See forum:9602 for a little more on the subject.

Anatomy of an addition

As an example of how instructions are actually formatted, I invite you to an in-depth look at the add instruction. This will be the absolute rock bottom in terms of GBA programming, the lowest level of them all. Understanding this will go a long way in understanding the hows and whys (and why-nots!) of ARM assembly.

Before I show the bits, I should point out that add (and in fact all data instructions) come in three forms, depending on the second operand. This can be an immediate field (numeric value), an immediate-shifted register or a register-shifted register. Bits 4 and 19h indicate the type of add, the lower 12 bits describe the second operand; the rest are the same for all add forms.

Table 23.9: The add instruction(s)
  1F - 1C 1B 1A 19 18 - 15 14 13 - 10 F - C B - 8 7 6 5 4 3 - 0
add Rd, Rn, # cnd TA IF TB S Rn Rd IR IN
add Rd, Rn, Rm Op # IS ST SF Rm
add Rd, Rn, Rm Op Rs Rs 0

Top 20 bits for add; denote instruction type, status/conditional flags and destination and first operand registers.
bits name description
C - F Rd Destination register.
10 - 13 Rn First operand register.
14 S Set Status bits (the -s affix).
15-18 TB Instruction-type field. Must be 4 for add.
19 IF Immediate flag. The second operand is an immediate value if set, and a (shifted) register if clear.
1A - 1C TA Another instruction-type field. Is zero for all data instructions.
1D - 1F cnd Condition field.

Lower 12 bits for add; these form the second operand.
bits name description
0 - 7 IN Immediate Number field. The second operand is IN ror 2*IR.
8 - B IR Immediate Rotate field. This denotes the rotate-right amount applied to IN.
0 - 3 Rm Second operand register.
4 SF Shift-operand flag. If set, the shift is the immediate value in IS; if clear, the shift comes from register Rs.
5 - 6 ST Shift type. 0: lsl, 1: lsr 2: asr, 3: ror
7 - B IS Immediate Shift value. Second operand is Rm Op IS.
8 - B Rs Shift Register. Second operand is Rm Op Rs.
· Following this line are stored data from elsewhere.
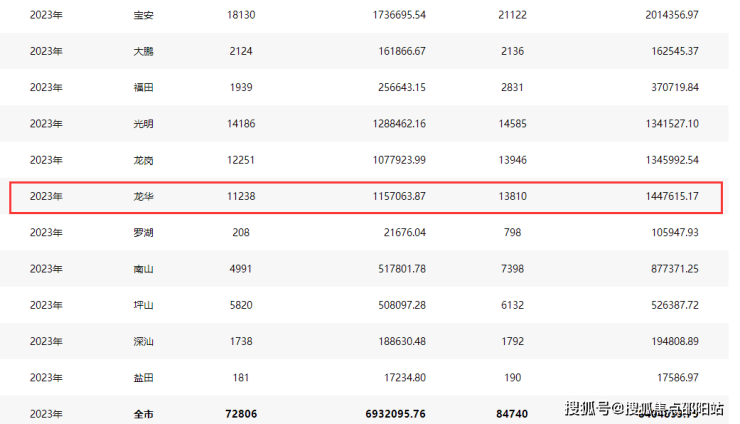Click the highlighted 龙华 district name
Image resolution: width=740 pixels, height=424 pixels.
(x=143, y=197)
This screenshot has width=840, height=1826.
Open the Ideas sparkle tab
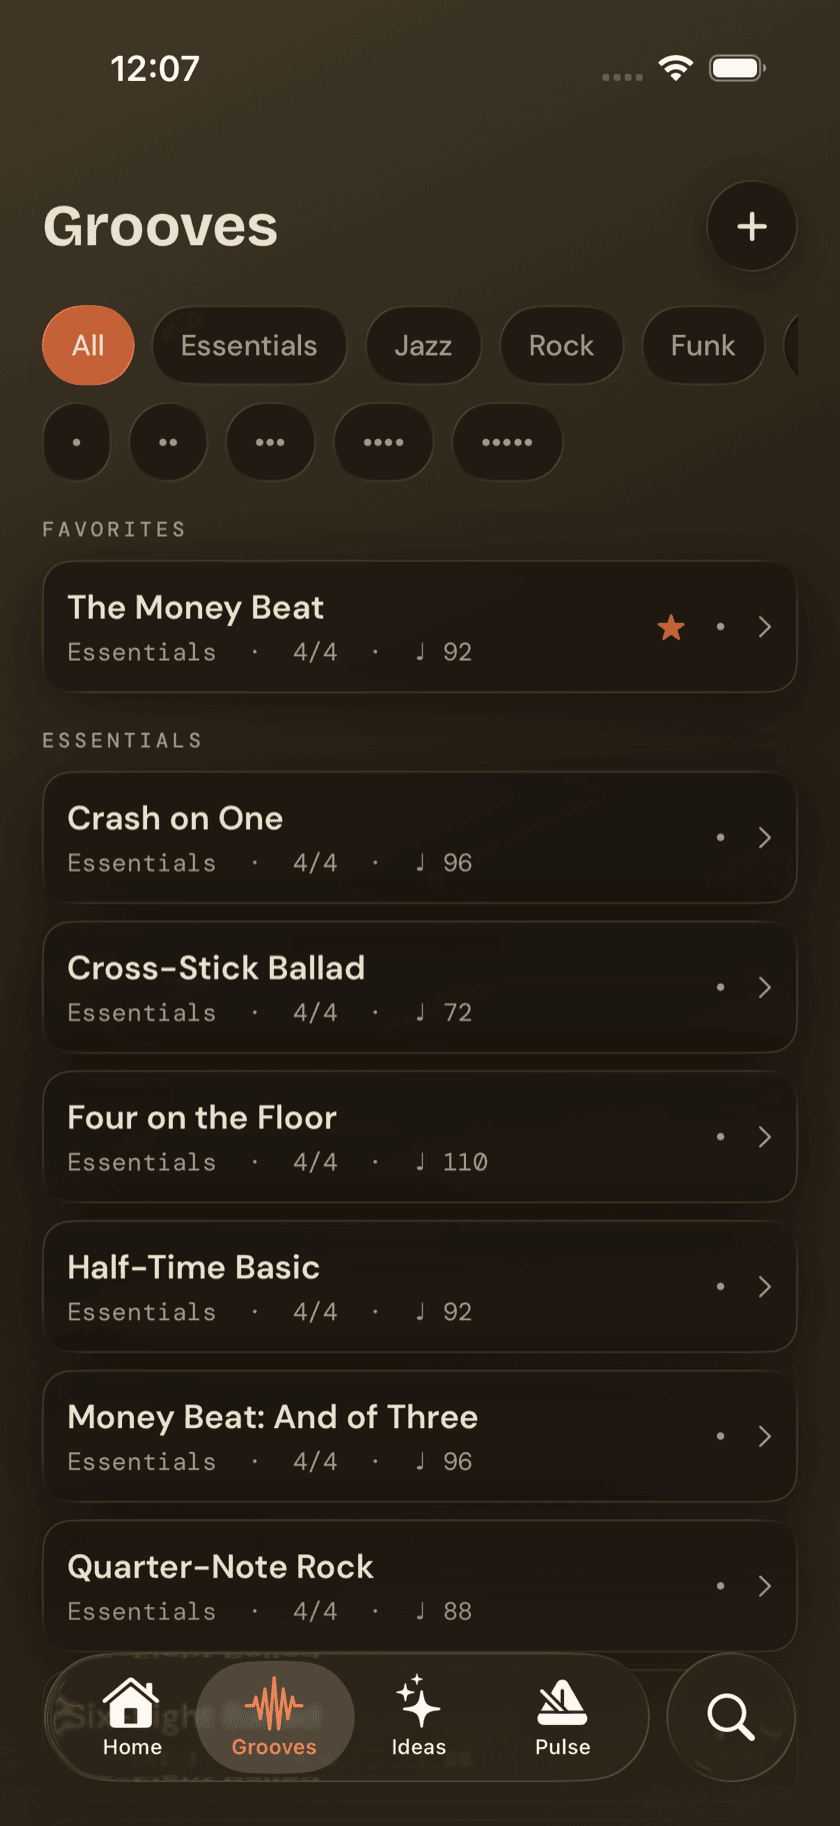tap(418, 1717)
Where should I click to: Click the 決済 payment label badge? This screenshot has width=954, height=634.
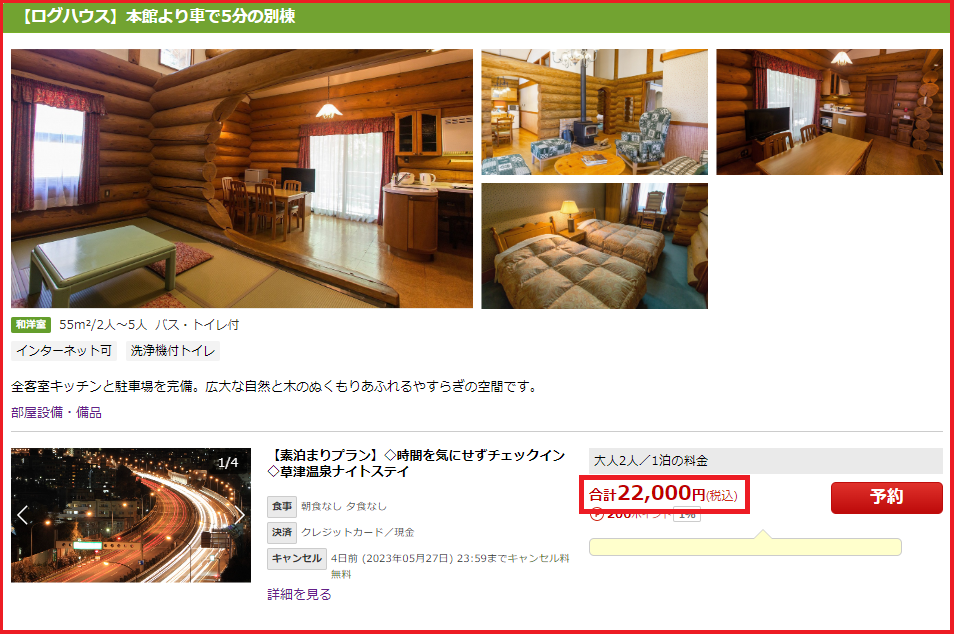[x=282, y=532]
These kinds of tables should feel familiar: yes, I’ve also used them for IO-registers throughout Tonc. The fact of the matter is that the instructions are coded in a very similar way. In this case, you have a 32bit value, with different bitfields describing the type of instruction (TA=0 and TB=4 indicate is an add instruction), the registers to use (Rd, Rd and maybe Rm and Rs too) and a few others. We have seen this thing a number of times by now, so there should be no real difficulty in understanding here. The assembly instructions are little more than the BUILD macros I’ve used a couple of times, only this time it’s the assembler that turn them into raw numbers instead of the preprocessor. Having said that, it is possible to construct the instructions manually, even at run-time, but whether you really want to do such a thing is another matter.

Now, the top 20 bits indicate the kind of instruction it is and which registers it uses. The bottom 12 are for Op2. If this involves a shifted register the bottom 4 bits indicate Rm. Bits 5 and 6 describe the type of shift-operation (shift-left, shift-right or rotate-right) and depending on bit 4, bits 7 to 11 form either the register to shift by (Rs) or a shift-value (5 bits for 0 to 31). And then there’s the immediate operand …

Sigh. Yes, here are the mere twelve bits you can use for an immediate operand, divided into a 4bit rotate part and 8bit immediate part. The allowable immediate values are given by IN ror 2*IR. This seems like a small range, but interestingly enough you can get quite far with just these. It does mean that you can never load variable addresses into a register in one go; you have to get the address first with a PC-relative load and then load its value.

@ Forming 511(0x101)
    mov     r0, #511    @ Illegal instruction! D:

    mov     r0, #256    @ 256= 1 ror 24, so still valid
    add     r0, #255    @ 256+255 = 511

    @ Load 511 from memory with ldr
    ldr     r0, .L0

    @ Load 511 from memory with special ldr
    @ NOTE: no '#' !
    ldr     r0,=511
    .word   511

Anyway, the bit patterns of table 23.9 is what the processor actually sees when you use an add instruction. You can see what the other instructions look like in the references I gave earlier, especially the quick references. The orthogonality of the whole instruction set shows itself in very similar formatting of a given class of instructions. For example, the data instructions only differ by the TB field: 4 for add, 2 for sub, et cetera.

Thumb assembly

The Thumb instruction set is a subset of the full list of ARM instructions. The defining feature of Thumb instructions is that they’re only 16 bits long. As a result a function in Thumb can be much shorter than in ARM, which can be beneficial if you don’t have a lot of room to work with. Another point is that 16bit instructions will pass through a 16bit databus in one go and be executed immediately, whereas execution of 32bit instructions would have to wait for the second chunk to be fetched, effectively halving the instruction speed. Remember that ROM and EWRAM, the two main areas for code have 16bit buses, which is why Thumb instructions are advised for GBA programming.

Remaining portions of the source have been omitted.